WeBASE-Node-Manager
WeBASE-Node-Manager copied to clipboard
压力测试过程中,前置服务节点由于区块高度不相同,临时变成了观察节点后,无法恢复成共识节点
背景与现象:
- webase-node-manager版本:v1.5.5
- 区块链fisco bcos版本:v2.9.0
- 测试场景,有3个group: group1, group2, group3。对group3进行压力测试。group3有5个节点,5个节点都是共识节点
- 对前置节点node A进行数据上链的压力测试,测试过程中出现前置节点与群组的最高高度不一致(可能是允许出现暂时性的不一致,也有可能是代码bug),导致前置节点node A被更新为观察节点。
问题:
- node A更新为观察节点后,再也恢复不了为共识节点。
定位到的问题,以及初步原因分析:
- node A恢复了共识节点的前提条件为node A的区块高度需要被正确更新,更新node A高度的定时任务的执行失败,出现以下报错:
2024-11-20 14:52:55.566 [node-mgr-task-12] INFO ChainService(ChainService.java:518) - Run task:[DeployType:0, isChainRunning:false]
2024-11-20 14:52:55.611 [node-mgr-task-12] ERROR FrontRestTools(FrontRestTools.java:382) - fail restTemplateExchange. frontList is empty groupId:3
2024-11-20 14:52:55.611 [node-mgr-task-12] ERROR NodeStatusMonitorTask(NodeStatusMonitorTask.java:103) - in checkNodeStatusByGroup checkAndUpdateNodeStatus error: []
com.webank.webase.node.mgr.base.exception.NodeMgrException: all front of group: 3 is stopped
at com.webank.webase.node.mgr.front.frontinterface.FrontRestTools.restTemplateExchange(FrontRestTools.java:383) ~[main/:?]

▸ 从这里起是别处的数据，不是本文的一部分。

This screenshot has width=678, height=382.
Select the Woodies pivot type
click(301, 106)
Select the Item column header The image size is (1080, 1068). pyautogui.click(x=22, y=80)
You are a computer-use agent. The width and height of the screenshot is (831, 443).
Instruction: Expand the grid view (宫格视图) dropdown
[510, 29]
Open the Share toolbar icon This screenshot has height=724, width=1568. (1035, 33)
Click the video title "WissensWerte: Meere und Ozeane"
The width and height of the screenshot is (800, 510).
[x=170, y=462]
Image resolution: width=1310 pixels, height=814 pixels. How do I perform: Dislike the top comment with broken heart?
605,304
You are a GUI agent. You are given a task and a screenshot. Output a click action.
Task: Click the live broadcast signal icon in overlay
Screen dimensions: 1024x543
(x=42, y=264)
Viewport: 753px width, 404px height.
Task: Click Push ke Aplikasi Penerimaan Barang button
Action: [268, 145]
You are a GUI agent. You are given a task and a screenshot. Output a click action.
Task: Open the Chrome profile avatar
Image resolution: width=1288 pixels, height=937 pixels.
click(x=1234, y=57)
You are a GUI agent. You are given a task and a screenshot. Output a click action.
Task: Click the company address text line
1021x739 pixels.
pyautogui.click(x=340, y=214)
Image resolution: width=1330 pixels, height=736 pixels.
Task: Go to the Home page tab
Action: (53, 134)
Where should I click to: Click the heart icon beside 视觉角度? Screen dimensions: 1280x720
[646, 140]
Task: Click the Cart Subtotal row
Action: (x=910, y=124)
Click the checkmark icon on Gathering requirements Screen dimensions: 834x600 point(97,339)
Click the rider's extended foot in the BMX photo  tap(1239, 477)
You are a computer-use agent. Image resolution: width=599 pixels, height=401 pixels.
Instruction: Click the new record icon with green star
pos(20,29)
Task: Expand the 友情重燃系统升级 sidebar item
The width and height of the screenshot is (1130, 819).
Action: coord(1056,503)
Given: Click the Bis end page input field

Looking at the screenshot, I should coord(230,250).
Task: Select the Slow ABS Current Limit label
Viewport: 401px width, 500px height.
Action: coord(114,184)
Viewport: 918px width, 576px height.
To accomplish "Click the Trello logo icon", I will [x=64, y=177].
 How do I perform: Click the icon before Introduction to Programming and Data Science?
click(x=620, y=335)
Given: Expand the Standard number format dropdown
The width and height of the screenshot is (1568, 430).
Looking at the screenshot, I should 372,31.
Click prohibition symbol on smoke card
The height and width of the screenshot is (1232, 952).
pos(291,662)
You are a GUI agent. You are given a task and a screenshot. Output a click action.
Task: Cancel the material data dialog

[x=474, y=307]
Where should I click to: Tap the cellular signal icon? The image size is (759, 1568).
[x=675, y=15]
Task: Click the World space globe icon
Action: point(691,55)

at com.webank.webase.node.mgr.front.frontinterface.FrontRestTools.getForEntity(FrontRestTools.java:343) ~[main/:?]
at com.webank.webase.node.mgr.front.frontinterface.FrontRestTools$$FastClassBySpringCGLIB$$a5c6faad.invoke(<generated>) ~[main/:?]
at org.springframework.cglib.proxy.MethodProxy.invoke(MethodProxy.java:218) ~[spring-core-5.3.26.jar:5.3.26]
at org.springframework.aop.framework.CglibAopProxy.invokeMethod(CglibAopProxy.java:386) ~[spring-aop-5.3.26.jar:5.3.26]
at org.springframework.aop.framework.CglibAopProxy.access$000(CglibAopProxy.java:85) ~[spring-aop-5.3.26.jar:5.3.26]
at org.springframework.aop.framework.CglibAopProxy$DynamicAdvisedInterceptor.intercept(CglibAopProxy.java:704) ~[spring-aop-5.3.26.jar:5.3.26]
at com.webank.webase.node.mgr.front.frontinterface.FrontRestTools$$EnhancerBySpringCGLIB$$e50c39d8.getForEntity(<generated>) ~[main/:?]
at com.webank.webase.node.mgr.front.frontinterface.FrontInterfaceService.getConsensusStatus(FrontInterfaceService.java:411) ~[main/:?]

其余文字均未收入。